Now I didn’t forget about this blog, it is still important to me. I had written a few rough draft blog entries, but never got around to posting. It seemed like too much work on top of what I was already doing.

When our attention shifts we drift in the direction it’s pointed. Our energy is used for our new project and for moving to another kind of focus. The ease or difficulty of the shift depends on what kind of attention is needed for certain projects. Is it loose and open or intensely focused attention? Think of the energy needed to shift from writing a poem to accounting.

My attention is not only on something else, it is on something that is using a higher level of energy than I use for writing blogs, novels, or poetry. Energy usage is heavier and moving back and forth takes more energy. I’m doing journalism which is a type of writing that is detailed and research oriented. Now using this type of attention may be easy for some, but it’s not for me and it’s also new to me.

So think about what you want to accomplish. Then look at where you put your attention. Are you moving toward what you want in your life or are you seeing that shore you don’t want to land on loom ever larger? If you don’t like where you’re heading shift your attention. Use it to steer your life toward what it is you do want and you’ll find yourself getting ever closer to your goals.

Sunday, July 25, 2010

Heart the key to the reality of your dreams

“It is frightening to think how many things are made and unmade with words; they are so far removed from us, trapped in their eternal imprecision, indifferent with regard to our most urgent needs; they recoil at the moment when we seize them; they have their life and we have ours.”
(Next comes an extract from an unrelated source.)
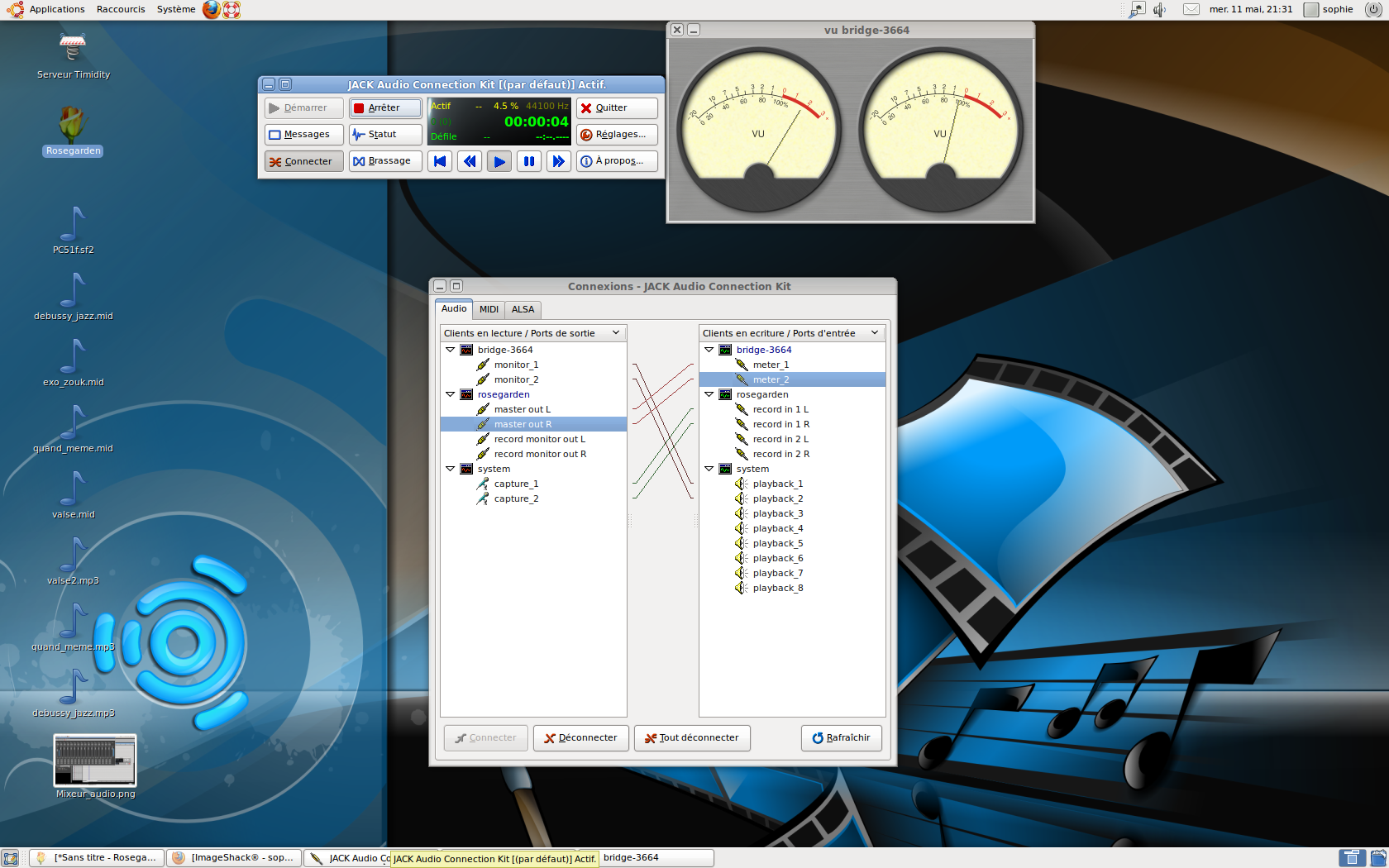Viewport: 1389px width, 868px height.
Task: Pause the JACK transport
Action: coord(529,161)
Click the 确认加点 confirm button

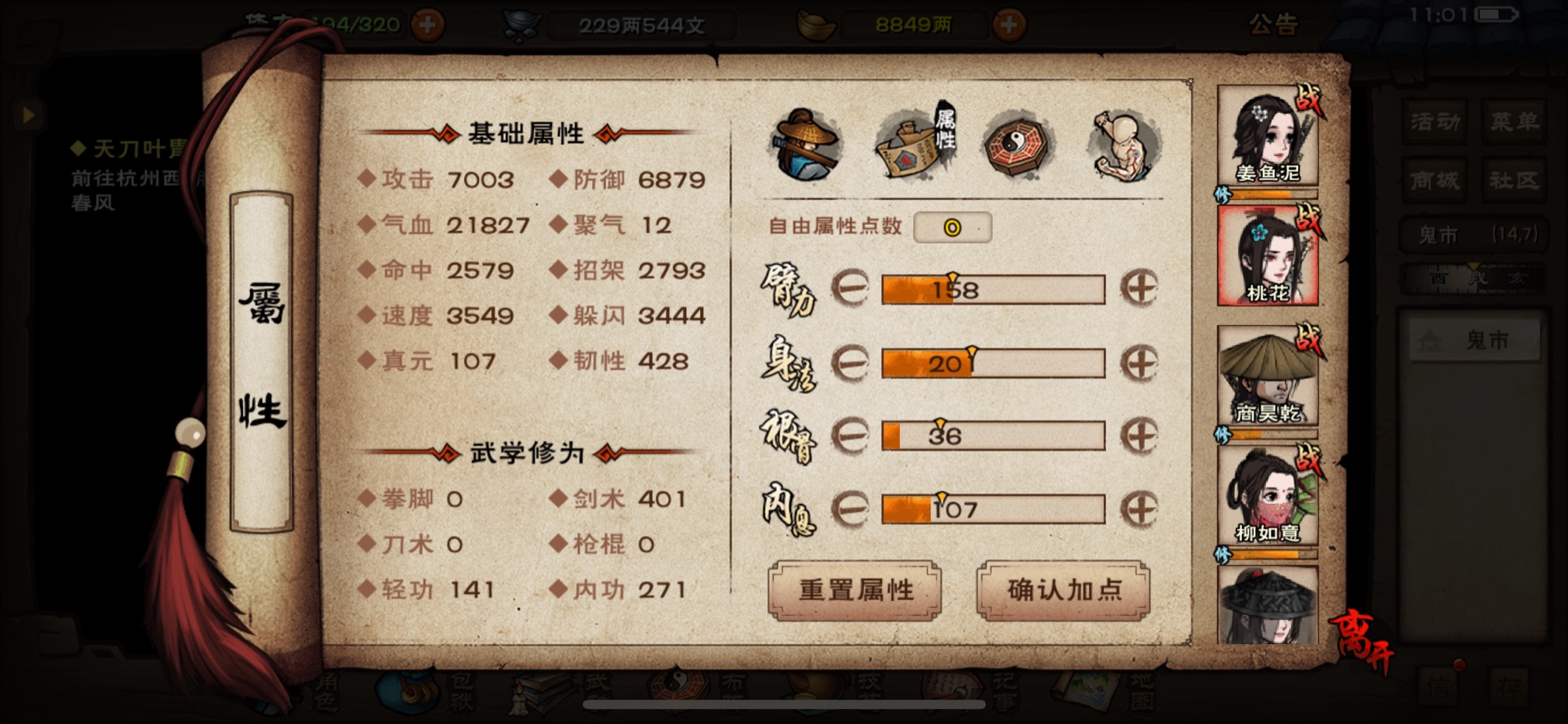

~Rainer Maria Rilke from “The Wisdom of Rilke”

Do we rely too heavily on words? Last week I talked about how we use words to create concepts that can become walls. This time I wonder about the words themselves and how they can’t really express exactly what is in our hearts.

This is where poetry and metaphor come in; they can get at the essence of our desires. Metaphor rises above mere words. But we are still using words and making concepts from them.

Creating our reality takes more than words. Feeling is the key. As we saw last week, forming concepts about what we want gets in the way of manifesting that desire. That’s because concepts are created by imprecise words as well as the fact that our focus goes to the concepts and not the true desire.

But we can feel, in this moment, the way we want to feel in the reality of our choosing. We can feel right now what it would be like. Words can be a guide. They can help us figure it out; know what it is that we don’t want so we can get to what it is we do want. But it is the feeling that actually takes us there.

Words, like Rilke says, “are so far removed from us.” Expecting words alone to create what is in our hearts is foolish. Don’t get me wrong, words are a very powerful tool, but they are just that, a tool, an imprecise one at that. That is why Rilke is frightened by the fact that so much is made and unmade by them. They don’t create or uncreate what’s in our hearts, only what is in our minds. The mind without the heart is willing to do anything.

What we need to do is to consciously put our hearts into the process, to marry heart and mind. When we express ourselves from the heart, wonderful, moving pieces of art can be brought forth. The life we had only dreamed of can be manifested as well and we can begin to live the reality of our dreams.